Я с трудом, но встал и вернулся в спальню. Аль полулежала в кресле, и вид у неё был довольно странный. Словно она узнала о мире нечто совсем новое и не до конца понимает, как ей к этому относиться.
А может, всё я выдумал, и она просто устала. Выглядит измученной. И под глазами круги. Ещё бы, сколько сил я из неё выжал. И не ели мы с нею… сколько? День — это уж наверняка.
— Как у них тут добывают еду, интересно?
— С подноса, — она прикрыла глаза. — На столе. Кер принёс.
Я посмотрел на стол. Два кувшина, над которыми вьётся парок, пышный поджаристый каравай, несколько тарелок: с сыром, незнакомого вида мясом, овощами, пирожными. Я разломил хлеб — это оказался пирог с загадочной, вкусно пахнущей начинкой.
— Будешь?
— Не сейчас, — сонно отозвалась она. — Я выпила вина, оно горячее. Ешь, пей и спи. Я уже… — и вправду заснула, как уверял мой слух Чар, сразу и глубоко, будто глотнула чистого сока дрёмы. Я рассеянно откусил — пирог оказался на вкус не хуже, чем по запаху, — и сам не заметил, как сжевал половину. Вина мне не хотелось, но к счастью, во втором кувшине обнаружился горячий шин. Я осторожно наполнил тоненькую чашку в форме причудливого цветка, уселся с нею прямо на пол и привалился спиной к кровати. Мягкий ковёр сам по себе вполне тянул на ложе получше многих, какие выпадали нам в странствии, а такую изысканную посуду я видел разве что на витринах, в городах вроде Аэтис или Северина, где живёт немало по-настоящему богатых людей, готовых покупать что-то не очень нужное — лишь потому, что это красиво.
Наверное, я задремал тоже: мне ясно виделось, что я снова в эллине, всё больше и больше во тьме, и пытаюсь позвать: «Джер…» — но кем бы он ни был (хотя там, во сне, я отлично знаю, кто это) — он не откликается.
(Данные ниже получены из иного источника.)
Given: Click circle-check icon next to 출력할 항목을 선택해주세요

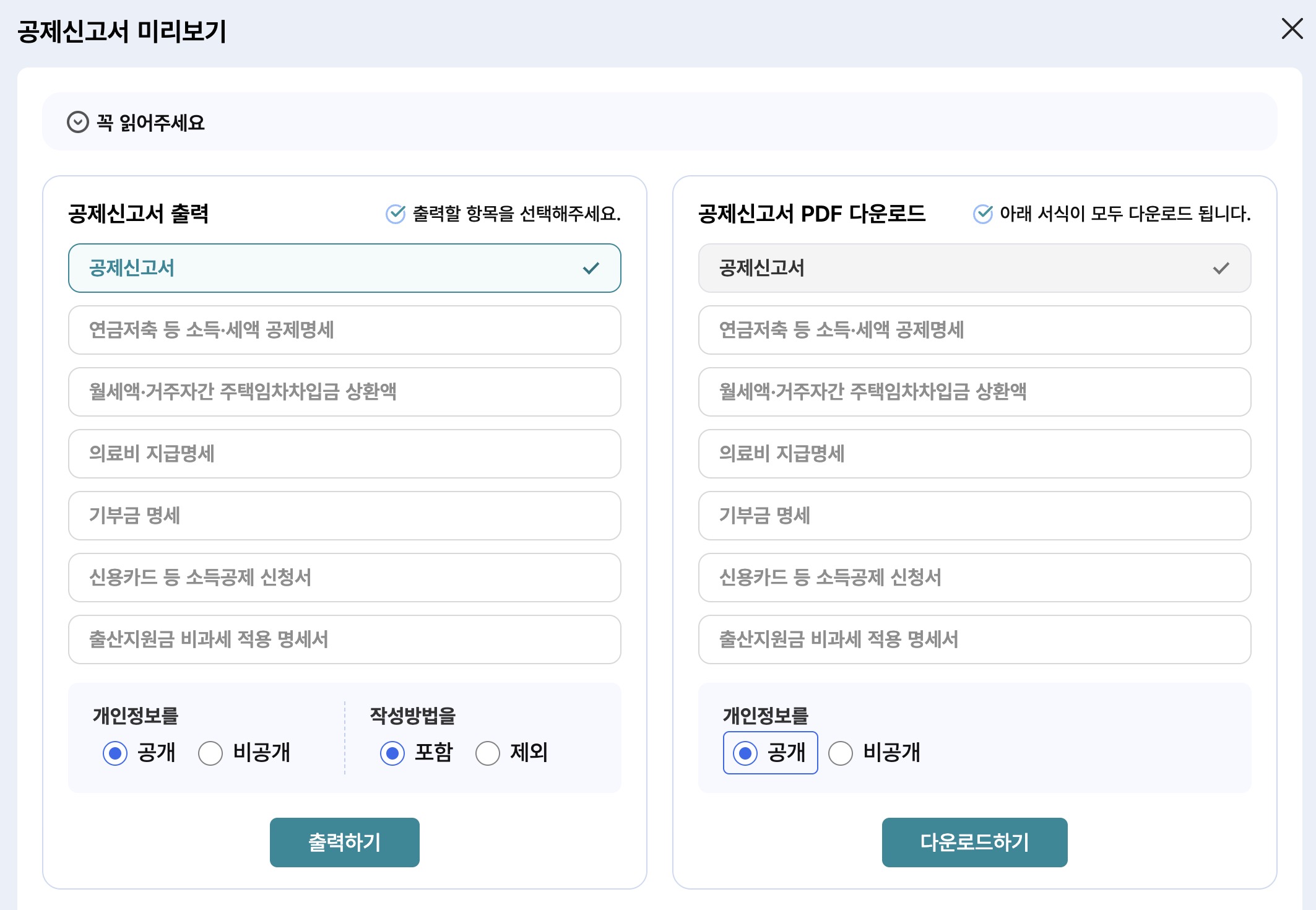Looking at the screenshot, I should coord(395,214).
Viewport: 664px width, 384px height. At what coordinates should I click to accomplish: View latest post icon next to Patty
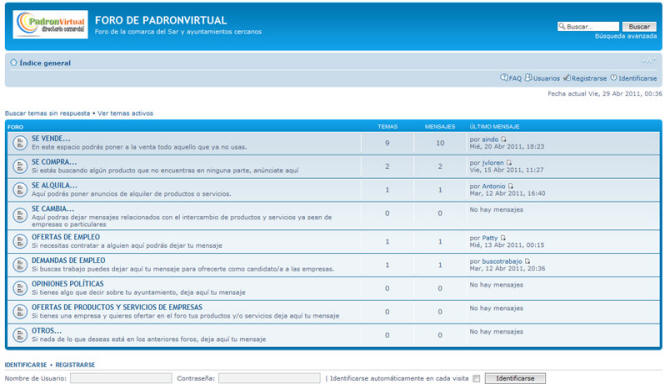pyautogui.click(x=503, y=238)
И именно поэтому тьма так желанна и всё полнее захватывает меня. И там, внутри, в глубине, появляется другое имя, как якорь и маяк, как нечто невыразимо манящее: Вил… Моё имя? Только ответа нет, но неважно, теперь — неважно. Мы оба — одно…
— Вил…
Я не сразу понял, что слышу его шёпот наяву. Да и немудрено: он прозвучал едва уловимо, даже для слуха Вэй. Я моргнул, пытаясь отогнать сон; шёпот не повторился. Всё-таки показалось… а что из этого взаправду? Может, я в лесу, лежу на траве, приходя в себя после Призыва, а эллин, Замок, мальчик-Хет — всё это мне только снилось?
— Вил?
Приложив, кажется, не меньше усилий, чем требуется на бег после серьёзной драки, где победа вовсе не за тобой, я сумел встать и почти сразу упал снова — точнее, пытался-то я сесть на кровать, но боюсь, вышло не очень убедительно.
Он смотрел на меня. Такой же бледный и неподвижный, как раньше; живыми были только его глаза. Мне казалось, надо сказать что-то хорошее, улыбнуться… не каждый день видишь лучшего друга после того, как чуть не потерял его. Но куда больше хотелось ударить изо всех сил. С размаху. А уж что просилось на язык, произносить вслух при Аль явно не стоило.
— Злишься?
— Нет, радуюсь.
— Извини.
Мои губы всё-таки сложились в улыбку, но приветливой она вряд ли получилась. Его взгляд стал почти испуганным.
— Вил, мне правда жаль. Очень. Но я рад, что ты здесь. Как ты прошёл?
— Хет помог. Передай привет Аль, я ухожу.
— Куда уходишь?! — он поморщился, пытаясь привстать, но вышло у него только чуть подвинуть ко мне руку. — Вил!
— Лежи. Рано тебе шевелиться. Ухожу из Замка, из Тени. Помнишь, кто я? Мне тут делать нечего.
Его пальцы коснулись моих. Это было так странно. Я не мог осознать, что чувствую — ожог, укол… только это было приятнее всего, что я когда-либо ощущал… после смерти мамы. И даже не так: я словно дотронулся до самой сути чего-то важного, главного, что составляет всего меня. Наверное, нечто схожее было со мною, когда впервые я смог ощутить всю глубину, красоту и беспредельность своих Кружев.
— Ты из-за Книги?
У меня перехватило дыхание. Слишком быстро. Слишком… неправильно. Он не мог знать. Не мог. Только если… он и вправду всё это время каким-то образом был рядом, или я был в нём, в его Кружевах… невозможно, но как иначе?!
— Я не собираюсь убегать. С нею. — Говорить это было труднее, чем когда-то давно — подчиняться требованиям забияк в трактире, из-за которых я впервые попал в Тень Эврила. — Я не сдержал слово. Но я не прошу прощения. И не жалею.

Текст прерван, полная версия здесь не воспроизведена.